Chapter 10 provides a general discussion and summary concerning risk and benefit, and how they are applied to some specific diagnoses of concern. It also provides my personal journal through medical risks and decision making.
An appendix shows some of the processes for using SAS Enterprise Miner to perform some of the models used in this text. It includes a discussion of predictive modeling and text analysis.
As we demonstrate in this text, data can be used to investigate risks and benefits without necessarily relying upon consensus panels that are currently used to define these risks. As we will also show, additional studies can clearly demonstrate that these consensus panels do not always provide accurate opinions.

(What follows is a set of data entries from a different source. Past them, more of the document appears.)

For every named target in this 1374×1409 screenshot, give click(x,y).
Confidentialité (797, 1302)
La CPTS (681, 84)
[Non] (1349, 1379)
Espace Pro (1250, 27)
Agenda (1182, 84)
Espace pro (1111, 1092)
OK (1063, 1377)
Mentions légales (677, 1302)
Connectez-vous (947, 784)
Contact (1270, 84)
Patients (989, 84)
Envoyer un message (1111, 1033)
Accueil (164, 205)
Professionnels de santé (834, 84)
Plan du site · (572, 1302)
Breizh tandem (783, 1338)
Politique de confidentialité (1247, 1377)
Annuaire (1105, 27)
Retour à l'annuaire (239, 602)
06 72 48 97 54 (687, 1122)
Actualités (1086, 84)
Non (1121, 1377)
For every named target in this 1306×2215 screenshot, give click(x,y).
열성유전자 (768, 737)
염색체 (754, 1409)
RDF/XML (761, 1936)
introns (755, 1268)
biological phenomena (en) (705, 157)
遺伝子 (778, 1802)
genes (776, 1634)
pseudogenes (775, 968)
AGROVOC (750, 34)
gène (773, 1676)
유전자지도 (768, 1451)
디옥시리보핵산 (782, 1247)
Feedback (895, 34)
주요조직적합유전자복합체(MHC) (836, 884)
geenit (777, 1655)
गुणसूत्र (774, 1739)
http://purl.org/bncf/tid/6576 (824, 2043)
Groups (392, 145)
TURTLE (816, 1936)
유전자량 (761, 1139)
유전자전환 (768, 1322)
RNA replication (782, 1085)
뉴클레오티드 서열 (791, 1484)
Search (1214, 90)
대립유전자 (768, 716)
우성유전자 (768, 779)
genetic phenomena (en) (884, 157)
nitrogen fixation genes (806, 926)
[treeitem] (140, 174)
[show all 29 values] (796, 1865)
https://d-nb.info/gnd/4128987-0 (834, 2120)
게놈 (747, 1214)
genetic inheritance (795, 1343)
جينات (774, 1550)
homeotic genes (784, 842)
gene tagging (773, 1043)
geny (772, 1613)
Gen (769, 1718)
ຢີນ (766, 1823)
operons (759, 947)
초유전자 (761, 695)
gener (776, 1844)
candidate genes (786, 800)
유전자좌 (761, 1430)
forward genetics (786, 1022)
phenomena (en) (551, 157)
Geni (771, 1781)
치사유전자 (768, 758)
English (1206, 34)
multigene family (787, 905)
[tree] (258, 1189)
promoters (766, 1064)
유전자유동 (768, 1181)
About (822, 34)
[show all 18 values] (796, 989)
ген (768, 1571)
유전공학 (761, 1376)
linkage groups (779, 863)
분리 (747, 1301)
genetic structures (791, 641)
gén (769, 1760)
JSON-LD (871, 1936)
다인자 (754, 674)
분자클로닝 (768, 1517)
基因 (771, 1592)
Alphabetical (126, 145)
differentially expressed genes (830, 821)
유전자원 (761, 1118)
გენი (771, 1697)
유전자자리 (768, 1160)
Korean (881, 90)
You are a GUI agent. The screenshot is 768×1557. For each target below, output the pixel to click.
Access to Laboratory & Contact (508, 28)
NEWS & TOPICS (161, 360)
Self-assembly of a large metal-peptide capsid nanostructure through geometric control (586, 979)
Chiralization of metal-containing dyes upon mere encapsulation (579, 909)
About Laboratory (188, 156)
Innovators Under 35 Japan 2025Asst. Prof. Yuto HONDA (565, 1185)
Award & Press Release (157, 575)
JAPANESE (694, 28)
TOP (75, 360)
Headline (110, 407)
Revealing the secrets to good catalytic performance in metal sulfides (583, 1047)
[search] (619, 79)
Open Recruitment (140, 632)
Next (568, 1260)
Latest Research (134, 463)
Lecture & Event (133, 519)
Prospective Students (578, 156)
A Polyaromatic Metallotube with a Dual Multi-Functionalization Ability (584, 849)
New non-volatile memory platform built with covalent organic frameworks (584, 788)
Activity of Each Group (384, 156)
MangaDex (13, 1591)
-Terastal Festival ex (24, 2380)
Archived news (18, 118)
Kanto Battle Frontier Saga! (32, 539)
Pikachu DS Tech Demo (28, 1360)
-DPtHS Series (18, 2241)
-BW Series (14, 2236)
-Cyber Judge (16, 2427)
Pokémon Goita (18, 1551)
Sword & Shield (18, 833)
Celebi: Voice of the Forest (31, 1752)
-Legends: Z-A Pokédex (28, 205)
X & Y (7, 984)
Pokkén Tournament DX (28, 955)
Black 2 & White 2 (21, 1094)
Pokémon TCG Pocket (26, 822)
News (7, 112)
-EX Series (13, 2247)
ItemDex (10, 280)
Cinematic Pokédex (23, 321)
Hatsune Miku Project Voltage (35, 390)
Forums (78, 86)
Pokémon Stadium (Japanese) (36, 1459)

Ultimately, the decisions as to treatment risks should belong to the patient and to the physician. It is, after all, the patient's health and life. However, the patient will not be equipped to support the decision making process without having some idea as to the risks and benefits of treatment. Physicians, too, need to have an accurate idea as to risks and benefits in order to provide choices to the patient in terms of treatment. It is, therefore, of extreme importance to know what those risks and benefits should be.
Note from the publisher: IOS Press regrets that Dr. Patricia Cerrito passed away a few months prior to publication of this book. Despite her illness, she worked with great diligence to complete her manuscript, and we appreciate her dedication to this task. We are confident that her work will prove to be of value to her intended audience and make a significant contribution to the field.